Start of Block
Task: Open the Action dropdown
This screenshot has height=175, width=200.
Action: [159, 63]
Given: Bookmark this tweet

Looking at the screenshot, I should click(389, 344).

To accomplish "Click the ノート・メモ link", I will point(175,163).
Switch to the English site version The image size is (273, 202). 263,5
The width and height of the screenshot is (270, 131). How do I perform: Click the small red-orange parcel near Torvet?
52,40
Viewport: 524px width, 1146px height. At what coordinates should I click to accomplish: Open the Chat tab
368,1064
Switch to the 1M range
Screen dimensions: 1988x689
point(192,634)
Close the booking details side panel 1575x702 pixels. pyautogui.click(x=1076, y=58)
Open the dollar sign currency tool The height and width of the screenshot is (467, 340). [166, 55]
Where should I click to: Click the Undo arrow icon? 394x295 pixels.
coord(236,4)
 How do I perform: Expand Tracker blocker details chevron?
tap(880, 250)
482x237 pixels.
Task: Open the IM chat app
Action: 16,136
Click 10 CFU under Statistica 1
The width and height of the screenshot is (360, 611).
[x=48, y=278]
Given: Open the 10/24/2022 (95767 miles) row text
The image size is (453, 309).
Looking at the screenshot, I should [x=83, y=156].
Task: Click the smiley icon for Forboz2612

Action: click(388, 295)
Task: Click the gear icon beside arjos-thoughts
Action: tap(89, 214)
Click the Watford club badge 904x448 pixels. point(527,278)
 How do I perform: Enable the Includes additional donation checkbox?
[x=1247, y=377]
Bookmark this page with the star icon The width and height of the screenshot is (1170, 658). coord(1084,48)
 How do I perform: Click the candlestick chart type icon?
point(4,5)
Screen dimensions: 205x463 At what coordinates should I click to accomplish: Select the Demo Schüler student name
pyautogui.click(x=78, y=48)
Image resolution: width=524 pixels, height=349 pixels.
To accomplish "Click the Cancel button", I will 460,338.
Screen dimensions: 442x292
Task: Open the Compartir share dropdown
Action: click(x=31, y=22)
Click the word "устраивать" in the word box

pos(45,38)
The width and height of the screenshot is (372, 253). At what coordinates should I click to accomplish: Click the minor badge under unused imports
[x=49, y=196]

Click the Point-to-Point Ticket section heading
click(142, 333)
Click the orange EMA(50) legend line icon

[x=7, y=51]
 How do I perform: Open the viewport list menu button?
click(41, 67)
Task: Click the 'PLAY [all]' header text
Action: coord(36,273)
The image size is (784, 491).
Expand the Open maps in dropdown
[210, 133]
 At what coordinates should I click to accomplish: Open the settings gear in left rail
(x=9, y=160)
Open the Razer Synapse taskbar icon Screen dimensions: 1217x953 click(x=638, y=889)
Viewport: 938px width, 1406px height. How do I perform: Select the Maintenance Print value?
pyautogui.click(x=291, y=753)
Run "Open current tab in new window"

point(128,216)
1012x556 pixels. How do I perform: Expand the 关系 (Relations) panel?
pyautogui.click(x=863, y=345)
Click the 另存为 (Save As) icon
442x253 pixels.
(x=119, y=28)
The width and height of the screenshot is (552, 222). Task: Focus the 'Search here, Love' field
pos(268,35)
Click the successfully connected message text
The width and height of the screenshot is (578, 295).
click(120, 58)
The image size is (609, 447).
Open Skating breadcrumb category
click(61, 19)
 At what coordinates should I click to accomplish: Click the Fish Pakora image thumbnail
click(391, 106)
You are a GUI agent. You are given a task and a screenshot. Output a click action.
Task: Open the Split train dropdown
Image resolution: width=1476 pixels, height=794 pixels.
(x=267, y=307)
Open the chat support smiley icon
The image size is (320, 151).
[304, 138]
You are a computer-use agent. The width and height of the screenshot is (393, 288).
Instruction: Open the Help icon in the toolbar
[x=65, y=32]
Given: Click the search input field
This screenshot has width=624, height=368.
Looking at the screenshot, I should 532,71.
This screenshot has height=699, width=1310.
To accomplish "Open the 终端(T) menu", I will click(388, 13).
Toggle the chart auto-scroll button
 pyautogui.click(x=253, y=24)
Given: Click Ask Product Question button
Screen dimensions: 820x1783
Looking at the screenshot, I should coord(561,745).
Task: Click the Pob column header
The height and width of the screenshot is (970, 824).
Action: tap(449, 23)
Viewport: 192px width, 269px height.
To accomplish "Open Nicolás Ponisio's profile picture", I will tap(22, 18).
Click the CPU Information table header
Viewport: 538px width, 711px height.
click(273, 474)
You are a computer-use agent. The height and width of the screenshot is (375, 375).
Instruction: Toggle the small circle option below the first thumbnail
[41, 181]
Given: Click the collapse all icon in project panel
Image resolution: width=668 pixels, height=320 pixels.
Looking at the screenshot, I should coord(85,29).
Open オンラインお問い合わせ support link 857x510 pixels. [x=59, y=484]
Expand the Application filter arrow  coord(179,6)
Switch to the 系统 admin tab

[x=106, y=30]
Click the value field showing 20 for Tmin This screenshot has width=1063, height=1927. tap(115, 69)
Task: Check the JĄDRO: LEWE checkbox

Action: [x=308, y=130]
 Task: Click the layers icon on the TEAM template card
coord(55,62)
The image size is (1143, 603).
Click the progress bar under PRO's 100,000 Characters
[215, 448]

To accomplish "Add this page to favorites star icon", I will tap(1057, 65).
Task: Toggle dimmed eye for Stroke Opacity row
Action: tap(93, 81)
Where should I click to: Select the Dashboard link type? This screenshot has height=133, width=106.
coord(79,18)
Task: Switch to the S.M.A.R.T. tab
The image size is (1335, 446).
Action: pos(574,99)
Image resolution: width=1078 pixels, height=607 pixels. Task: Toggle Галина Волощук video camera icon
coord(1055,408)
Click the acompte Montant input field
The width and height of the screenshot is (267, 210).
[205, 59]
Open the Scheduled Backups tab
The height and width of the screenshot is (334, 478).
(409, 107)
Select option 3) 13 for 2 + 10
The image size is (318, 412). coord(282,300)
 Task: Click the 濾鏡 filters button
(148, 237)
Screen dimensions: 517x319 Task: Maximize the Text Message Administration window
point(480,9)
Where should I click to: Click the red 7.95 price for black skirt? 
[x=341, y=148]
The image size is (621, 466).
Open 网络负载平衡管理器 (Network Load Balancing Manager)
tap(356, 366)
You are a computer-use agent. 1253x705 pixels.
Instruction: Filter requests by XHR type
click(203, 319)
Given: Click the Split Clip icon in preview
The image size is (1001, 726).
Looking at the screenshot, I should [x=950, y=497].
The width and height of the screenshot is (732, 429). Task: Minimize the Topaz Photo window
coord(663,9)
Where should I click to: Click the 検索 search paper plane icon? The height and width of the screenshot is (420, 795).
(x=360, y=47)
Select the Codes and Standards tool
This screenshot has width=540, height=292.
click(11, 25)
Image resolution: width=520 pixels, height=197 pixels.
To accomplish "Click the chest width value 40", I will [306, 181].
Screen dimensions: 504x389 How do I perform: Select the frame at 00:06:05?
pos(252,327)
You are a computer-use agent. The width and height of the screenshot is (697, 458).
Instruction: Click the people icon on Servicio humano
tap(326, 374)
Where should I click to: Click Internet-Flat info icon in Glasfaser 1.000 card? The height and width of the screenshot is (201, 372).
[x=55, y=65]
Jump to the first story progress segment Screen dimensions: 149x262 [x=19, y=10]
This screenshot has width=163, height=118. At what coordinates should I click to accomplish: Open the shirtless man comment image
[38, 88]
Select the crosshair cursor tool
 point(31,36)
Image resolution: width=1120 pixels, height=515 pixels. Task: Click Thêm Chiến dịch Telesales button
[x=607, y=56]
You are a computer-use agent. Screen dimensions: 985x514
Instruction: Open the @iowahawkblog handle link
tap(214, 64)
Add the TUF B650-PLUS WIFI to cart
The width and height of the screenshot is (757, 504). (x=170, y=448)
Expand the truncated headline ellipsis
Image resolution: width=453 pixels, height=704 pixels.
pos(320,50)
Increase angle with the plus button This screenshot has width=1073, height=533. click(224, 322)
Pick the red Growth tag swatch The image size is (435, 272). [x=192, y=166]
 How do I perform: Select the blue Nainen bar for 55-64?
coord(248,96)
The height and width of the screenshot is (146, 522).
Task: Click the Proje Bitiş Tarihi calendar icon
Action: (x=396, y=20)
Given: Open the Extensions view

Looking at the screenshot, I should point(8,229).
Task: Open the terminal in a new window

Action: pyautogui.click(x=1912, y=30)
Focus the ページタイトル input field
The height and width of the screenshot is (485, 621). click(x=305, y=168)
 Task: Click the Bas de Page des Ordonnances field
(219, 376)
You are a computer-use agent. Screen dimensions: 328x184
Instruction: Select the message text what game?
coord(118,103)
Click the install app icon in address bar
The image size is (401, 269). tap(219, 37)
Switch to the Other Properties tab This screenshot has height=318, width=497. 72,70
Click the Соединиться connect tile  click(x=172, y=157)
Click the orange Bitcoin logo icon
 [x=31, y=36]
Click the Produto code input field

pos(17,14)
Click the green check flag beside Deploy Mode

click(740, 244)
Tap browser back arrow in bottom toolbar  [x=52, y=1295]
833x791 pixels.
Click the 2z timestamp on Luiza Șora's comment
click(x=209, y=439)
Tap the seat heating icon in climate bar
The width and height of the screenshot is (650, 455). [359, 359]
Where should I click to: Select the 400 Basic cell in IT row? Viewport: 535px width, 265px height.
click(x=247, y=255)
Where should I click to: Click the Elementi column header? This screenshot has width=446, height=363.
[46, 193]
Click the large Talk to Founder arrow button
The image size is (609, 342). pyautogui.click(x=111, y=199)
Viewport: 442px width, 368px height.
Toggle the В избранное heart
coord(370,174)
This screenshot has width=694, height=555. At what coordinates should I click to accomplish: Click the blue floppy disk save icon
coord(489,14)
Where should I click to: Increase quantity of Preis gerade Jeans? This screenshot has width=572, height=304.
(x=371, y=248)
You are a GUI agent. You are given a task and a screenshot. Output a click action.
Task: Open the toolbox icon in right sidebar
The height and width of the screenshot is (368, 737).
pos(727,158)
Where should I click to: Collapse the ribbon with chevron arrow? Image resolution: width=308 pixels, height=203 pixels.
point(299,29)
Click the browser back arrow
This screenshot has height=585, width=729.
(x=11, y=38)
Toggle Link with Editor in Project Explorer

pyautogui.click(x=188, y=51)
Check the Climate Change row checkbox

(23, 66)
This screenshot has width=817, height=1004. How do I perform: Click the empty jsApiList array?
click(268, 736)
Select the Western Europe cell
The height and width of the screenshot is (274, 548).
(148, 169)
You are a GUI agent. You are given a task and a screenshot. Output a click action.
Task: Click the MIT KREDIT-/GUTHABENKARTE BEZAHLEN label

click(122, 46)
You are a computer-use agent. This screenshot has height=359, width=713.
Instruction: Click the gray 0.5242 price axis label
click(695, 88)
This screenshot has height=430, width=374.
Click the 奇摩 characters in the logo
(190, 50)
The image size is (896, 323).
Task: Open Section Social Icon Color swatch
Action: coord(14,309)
End of Block
*ACTIVITY:* Report how many lines of the data hold the string "support"; give only the number.

*RESPONSE FOR THIS EXERCISE:* 2